** SOURCE MATERIAL follows **

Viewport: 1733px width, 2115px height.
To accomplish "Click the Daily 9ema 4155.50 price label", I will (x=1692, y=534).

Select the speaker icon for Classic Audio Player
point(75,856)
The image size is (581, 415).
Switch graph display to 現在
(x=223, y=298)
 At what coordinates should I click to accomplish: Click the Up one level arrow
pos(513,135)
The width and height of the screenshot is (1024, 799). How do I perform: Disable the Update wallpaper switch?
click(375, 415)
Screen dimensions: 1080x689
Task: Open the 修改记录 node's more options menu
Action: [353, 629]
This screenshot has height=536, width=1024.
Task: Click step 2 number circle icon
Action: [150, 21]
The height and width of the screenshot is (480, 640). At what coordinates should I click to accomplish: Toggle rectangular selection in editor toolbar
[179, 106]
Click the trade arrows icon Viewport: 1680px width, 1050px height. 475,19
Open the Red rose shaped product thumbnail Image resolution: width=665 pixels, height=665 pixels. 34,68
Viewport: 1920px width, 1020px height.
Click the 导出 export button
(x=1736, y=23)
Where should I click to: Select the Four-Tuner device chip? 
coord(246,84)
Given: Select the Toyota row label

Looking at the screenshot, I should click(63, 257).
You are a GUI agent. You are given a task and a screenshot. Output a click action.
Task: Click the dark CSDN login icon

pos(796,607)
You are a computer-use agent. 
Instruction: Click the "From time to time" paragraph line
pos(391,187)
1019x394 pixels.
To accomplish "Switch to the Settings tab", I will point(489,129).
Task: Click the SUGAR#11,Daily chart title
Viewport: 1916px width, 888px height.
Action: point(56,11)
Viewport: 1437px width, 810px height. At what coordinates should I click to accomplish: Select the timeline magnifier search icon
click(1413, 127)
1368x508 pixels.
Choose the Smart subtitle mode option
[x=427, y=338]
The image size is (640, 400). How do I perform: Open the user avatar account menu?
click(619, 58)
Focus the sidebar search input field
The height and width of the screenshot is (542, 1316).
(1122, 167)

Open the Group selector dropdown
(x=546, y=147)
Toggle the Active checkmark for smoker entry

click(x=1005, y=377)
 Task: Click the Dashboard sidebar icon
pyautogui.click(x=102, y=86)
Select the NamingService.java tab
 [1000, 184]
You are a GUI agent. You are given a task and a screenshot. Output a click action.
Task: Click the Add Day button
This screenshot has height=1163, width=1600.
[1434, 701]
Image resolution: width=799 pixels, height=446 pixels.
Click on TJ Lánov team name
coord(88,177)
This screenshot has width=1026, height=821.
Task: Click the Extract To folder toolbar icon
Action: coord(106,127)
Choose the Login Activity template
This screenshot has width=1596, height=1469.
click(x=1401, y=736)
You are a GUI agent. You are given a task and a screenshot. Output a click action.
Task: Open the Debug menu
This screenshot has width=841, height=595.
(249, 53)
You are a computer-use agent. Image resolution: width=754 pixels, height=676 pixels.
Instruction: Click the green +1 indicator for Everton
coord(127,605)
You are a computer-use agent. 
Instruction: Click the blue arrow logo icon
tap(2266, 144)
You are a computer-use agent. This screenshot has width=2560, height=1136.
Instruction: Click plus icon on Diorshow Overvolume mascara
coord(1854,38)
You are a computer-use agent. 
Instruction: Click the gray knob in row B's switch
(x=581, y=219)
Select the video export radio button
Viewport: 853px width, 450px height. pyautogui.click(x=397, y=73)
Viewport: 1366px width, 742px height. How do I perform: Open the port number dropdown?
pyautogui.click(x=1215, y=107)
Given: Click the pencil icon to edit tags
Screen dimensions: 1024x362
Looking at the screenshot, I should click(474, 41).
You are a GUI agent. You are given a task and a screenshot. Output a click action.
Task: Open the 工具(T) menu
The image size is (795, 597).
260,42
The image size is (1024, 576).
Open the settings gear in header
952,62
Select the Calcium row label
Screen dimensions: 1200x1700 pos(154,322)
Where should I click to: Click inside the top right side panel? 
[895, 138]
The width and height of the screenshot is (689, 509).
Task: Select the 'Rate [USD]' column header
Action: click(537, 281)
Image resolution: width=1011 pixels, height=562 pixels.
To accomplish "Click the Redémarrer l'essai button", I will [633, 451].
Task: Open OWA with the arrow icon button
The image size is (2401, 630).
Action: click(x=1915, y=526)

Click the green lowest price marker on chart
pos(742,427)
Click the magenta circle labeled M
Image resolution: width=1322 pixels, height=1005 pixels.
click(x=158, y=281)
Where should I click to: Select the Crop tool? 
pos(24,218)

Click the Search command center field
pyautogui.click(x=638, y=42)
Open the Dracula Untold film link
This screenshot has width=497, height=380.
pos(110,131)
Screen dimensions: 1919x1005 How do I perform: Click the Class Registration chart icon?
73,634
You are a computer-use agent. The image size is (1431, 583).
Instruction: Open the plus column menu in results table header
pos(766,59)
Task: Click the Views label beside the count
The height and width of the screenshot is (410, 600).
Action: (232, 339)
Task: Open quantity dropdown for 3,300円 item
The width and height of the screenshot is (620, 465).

** End of SOURCE MATERIAL **

WHAT THE TASK ASKS - What is needed is a word-for-word copy of the records.

TASK RESPONSE -
Viewport: 1733px width, 2115px height.
To accomplish "Click the Daily 9ema 4155.50 price label", I will (x=1692, y=534).

Select the speaker icon for Classic Audio Player
point(75,856)
The image size is (581, 415).
Switch graph display to 現在
(x=223, y=298)
 At what coordinates should I click to accomplish: Click the Up one level arrow
pos(513,135)
The width and height of the screenshot is (1024, 799). How do I perform: Disable the Update wallpaper switch?
click(375, 415)
Screen dimensions: 1080x689
Task: Open the 修改记录 node's more options menu
Action: [353, 629]
This screenshot has height=536, width=1024.
Task: Click step 2 number circle icon
Action: [150, 21]
The height and width of the screenshot is (480, 640). At what coordinates should I click to accomplish: Toggle rectangular selection in editor toolbar
[179, 106]
Click the trade arrows icon Viewport: 1680px width, 1050px height. 475,19
Open the Red rose shaped product thumbnail Image resolution: width=665 pixels, height=665 pixels. 34,68
Viewport: 1920px width, 1020px height.
Click the 导出 export button
(x=1736, y=23)
Where should I click to: Select the Four-Tuner device chip? 
coord(246,84)
Given: Select the Toyota row label

Looking at the screenshot, I should click(63, 257).
You are a GUI agent. You are given a task and a screenshot. Output a click action.
Task: Click the dark CSDN login icon

pos(796,607)
You are a computer-use agent. 
Instruction: Click the "From time to time" paragraph line
pos(391,187)
1019x394 pixels.
To accomplish "Switch to the Settings tab", I will point(489,129).
Task: Click the SUGAR#11,Daily chart title
Viewport: 1916px width, 888px height.
Action: point(56,11)
Viewport: 1437px width, 810px height. At what coordinates should I click to accomplish: Select the timeline magnifier search icon
click(1413, 127)
1368x508 pixels.
Choose the Smart subtitle mode option
[x=427, y=338]
The image size is (640, 400). How do I perform: Open the user avatar account menu?
click(619, 58)
Focus the sidebar search input field
The height and width of the screenshot is (542, 1316).
(1122, 167)

Open the Group selector dropdown
(x=546, y=147)
Toggle the Active checkmark for smoker entry

click(x=1005, y=377)
 Task: Click the Dashboard sidebar icon
pyautogui.click(x=102, y=86)
Select the NamingService.java tab
 [1000, 184]
You are a GUI agent. You are given a task and a screenshot. Output a click action.
Task: Click the Add Day button
This screenshot has height=1163, width=1600.
[1434, 701]
Image resolution: width=799 pixels, height=446 pixels.
Click on TJ Lánov team name
coord(88,177)
This screenshot has width=1026, height=821.
Task: Click the Extract To folder toolbar icon
Action: coord(106,127)
Choose the Login Activity template
This screenshot has width=1596, height=1469.
click(x=1401, y=736)
You are a GUI agent. You are given a task and a screenshot. Output a click action.
Task: Open the Debug menu
This screenshot has width=841, height=595.
(249, 53)
You are a computer-use agent. Image resolution: width=754 pixels, height=676 pixels.
Instruction: Click the green +1 indicator for Everton
coord(127,605)
You are a computer-use agent. 
Instruction: Click the blue arrow logo icon
tap(2266, 144)
You are a computer-use agent. This screenshot has width=2560, height=1136.
Instruction: Click plus icon on Diorshow Overvolume mascara
coord(1854,38)
You are a computer-use agent. 
Instruction: Click the gray knob in row B's switch
(x=581, y=219)
Select the video export radio button
Viewport: 853px width, 450px height. pyautogui.click(x=397, y=73)
Viewport: 1366px width, 742px height. How do I perform: Open the port number dropdown?
pyautogui.click(x=1215, y=107)
Given: Click the pencil icon to edit tags
Screen dimensions: 1024x362
Looking at the screenshot, I should click(474, 41).
You are a GUI agent. You are given a task and a screenshot. Output a click action.
Task: Open the 工具(T) menu
The image size is (795, 597).
260,42
The image size is (1024, 576).
Open the settings gear in header
952,62
Select the Calcium row label
Screen dimensions: 1200x1700 pos(154,322)
Where should I click to: Click inside the top right side panel? 
[895, 138]
The width and height of the screenshot is (689, 509).
Task: Select the 'Rate [USD]' column header
Action: click(537, 281)
Image resolution: width=1011 pixels, height=562 pixels.
To accomplish "Click the Redémarrer l'essai button", I will [633, 451].
Task: Open OWA with the arrow icon button
The image size is (2401, 630).
Action: click(x=1915, y=526)

Click the green lowest price marker on chart
pos(742,427)
Click the magenta circle labeled M
Image resolution: width=1322 pixels, height=1005 pixels.
click(x=158, y=281)
Where should I click to: Select the Crop tool? 
pos(24,218)

Click the Search command center field
pyautogui.click(x=638, y=42)
Open the Dracula Untold film link
This screenshot has width=497, height=380.
pos(110,131)
Screen dimensions: 1919x1005 How do I perform: Click the Class Registration chart icon?
73,634
You are a computer-use agent. The image size is (1431, 583).
Instruction: Open the plus column menu in results table header
pos(766,59)
Task: Click the Views label beside the count
The height and width of the screenshot is (410, 600).
Action: (232, 339)
Task: Open quantity dropdown for 3,300円 item
The width and height of the screenshot is (620, 465).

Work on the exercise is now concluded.